Bereits heute stammen 95 Prozent der Nahrung in den Industrieländern von lediglich 30 Pflanzensorten. Fast stündlich stirbt eine Pflanzen- oder Tierart aus, Umweltzerstörung und Vernichtung der Regenwälder tragen zur Erosion der genetischen Vielfalt bei. Die Gentechnik verspricht neue Vielfalt durch die Anwendung ihrer Methoden und die Einleitung einer „Zweiten Grünen Revolution“. Sie degradiert die biologische Vielfalt zu ihrem Rohmaterial. Gentechnik bedient sich am „wertvollen Erbe“ der Natur wie in einem Baukasten und läßt sich das Ergebnis als „geistiges Eigentum“ patentrechtlich schützen. So ließ sich der Chemieriese Hoechst ein Patent auf alle Pflanzen erteilen, die gegen das firmeneigene Totalherbizid Basta resistent gemacht werden.
Die Vermarktung genmanipulierter Lebensmittel steht unmittelbar bevor. Ungekennzeichnet sollen uns bald Schweineschnitzel mit menschlichem Wachstumsgen und lebende Pestizide in Form der genmanipulierten Tomaten aufgetischt werden. Durch Freisetzung genmanipulierter Tiere und Pflanzen produzieren Landwirtschaft und Nahrungsmittelindustrie neuartige ökologische Risiken. Der Karpfen, der mit Forellenwachstumsgenen manipuliert wurde, verändert seinen Futterbedarf und kann durch Verdrängungsprozesse das gesamte Gewässerökosystem schädigen. Pflanzen können Genmaterial auf Raubmilben und Mikroorganismen übertragen. Schäden können erst nach Jahrzehnten erkannt werden – doch einmal freigesetzte Organismen sind nicht rückholbar.
In dieser Woche fand in Genf die erste Konferenz über die Konvention von Rio zur biologischen Vielfalt statt. Auf Druck der Gentechnikindustrie wollen USA und EG der Konvention eine „interpretative Erklärung“ anfügen, die vor allem die Patentierbarkeit von Genmaterial aus der Dritten Welt sichert. Die Rio- Konvention würde dadurch in ihr Gegenteil verkehrt: Statt des Schutzes der biologischen Vielfalt der Schutz der GenTech-Industrie.

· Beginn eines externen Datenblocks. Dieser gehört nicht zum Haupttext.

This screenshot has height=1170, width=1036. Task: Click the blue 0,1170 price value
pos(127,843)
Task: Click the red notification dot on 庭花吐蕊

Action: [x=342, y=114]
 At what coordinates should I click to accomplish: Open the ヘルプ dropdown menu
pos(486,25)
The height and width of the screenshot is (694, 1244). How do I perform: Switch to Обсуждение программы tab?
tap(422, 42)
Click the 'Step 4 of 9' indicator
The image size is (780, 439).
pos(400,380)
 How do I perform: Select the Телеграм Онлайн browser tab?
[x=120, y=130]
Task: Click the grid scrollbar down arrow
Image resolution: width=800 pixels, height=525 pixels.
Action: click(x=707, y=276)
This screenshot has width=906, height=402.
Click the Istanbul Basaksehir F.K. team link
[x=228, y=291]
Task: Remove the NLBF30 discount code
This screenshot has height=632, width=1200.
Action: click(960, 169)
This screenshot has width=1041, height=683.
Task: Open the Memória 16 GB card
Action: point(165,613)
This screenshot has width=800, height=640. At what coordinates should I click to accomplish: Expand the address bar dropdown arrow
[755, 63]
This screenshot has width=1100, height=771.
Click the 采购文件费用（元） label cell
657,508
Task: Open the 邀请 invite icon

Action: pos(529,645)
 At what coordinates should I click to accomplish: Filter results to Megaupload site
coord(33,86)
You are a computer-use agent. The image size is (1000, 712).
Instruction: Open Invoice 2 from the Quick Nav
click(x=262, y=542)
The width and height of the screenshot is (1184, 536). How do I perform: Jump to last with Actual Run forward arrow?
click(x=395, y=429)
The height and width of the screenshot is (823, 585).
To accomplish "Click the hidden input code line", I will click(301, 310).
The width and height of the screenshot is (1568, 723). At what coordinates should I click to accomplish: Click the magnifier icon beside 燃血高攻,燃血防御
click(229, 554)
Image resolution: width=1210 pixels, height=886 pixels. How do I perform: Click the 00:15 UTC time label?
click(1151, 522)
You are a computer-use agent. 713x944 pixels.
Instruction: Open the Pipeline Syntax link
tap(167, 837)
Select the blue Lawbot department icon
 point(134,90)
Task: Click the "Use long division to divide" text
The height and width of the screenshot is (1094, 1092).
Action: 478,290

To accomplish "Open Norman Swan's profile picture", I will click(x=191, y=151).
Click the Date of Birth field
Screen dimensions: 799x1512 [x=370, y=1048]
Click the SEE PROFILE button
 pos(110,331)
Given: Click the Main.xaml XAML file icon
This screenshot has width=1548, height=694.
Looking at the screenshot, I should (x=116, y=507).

Wenn in alle Pflanzen oder Tiere die immergleichen Wachstumsgene, Herbizidresistenzgene, Insektengifte oder Virenschutzgene eingebaut werden, wird ein qualitativ neuer Schub zur Monokultur ausgelöst. Bald werden die führenden Chemie- und Saatgutmultis einige wenige genmanipulierte Pflanzensorten gleich im Doppelpack mit „ihrem“ Pestizid anbieten. Das Ergebnis: höherer Chemieeinsatz, höhere Preise für Saatgut, genetische Uniformität. Einige wenige Multis werden zu Eigentümern der Gene und Spezies, auf denen die Welternährung aufbaut. Diese Privatisierung der Natur bedeutet die Kontrolle über die schwindenden genetischen Ressourcen der Welt und zugleich eine neue Form der Kolonialisierung des Südens. Durch Patente für westliche Konzerne wird die Dritte Welt der Ergebnisse jahrhundertelanger Kultivierung und Züchtung durch SubsistenzbäuerInnen beraubt, die Abhängigkeit von Agro- und Chemiemultis verstärkt. Kakao, Vanille, Kaffee sollen künftig in den gentechnischen Labors der Industrieländer herangezüchtet werden. In der Dritten Welt machen BäuerInnen, Gewerkschaften und Umweltorganisationen gegen diese verhängnisvolle Entwicklung mobil.
Auch die EG muß jetzt handeln. Der Verzicht auf genmanipulierte Lebensmittel und auf eine EG-Patentierungsrichtlinie würden beweisen, daß die EG noch nicht zur Zweigstelle der GenTech-Industrie verkommen ist. Der Rat der Europäischen Gemeinschaft muß die Biodiversity-Konvention ohne Wenn und Aber, ohne „interpretative Erklärung“ ratifizieren. Alles andere wäre Wortbruch, wäre die Zerstörung selbst der bescheidenen umweltpolitischen Fortschritte von Rio. Nur der Erhalt der biologischen Vielfalt kann die Welternährung sichern.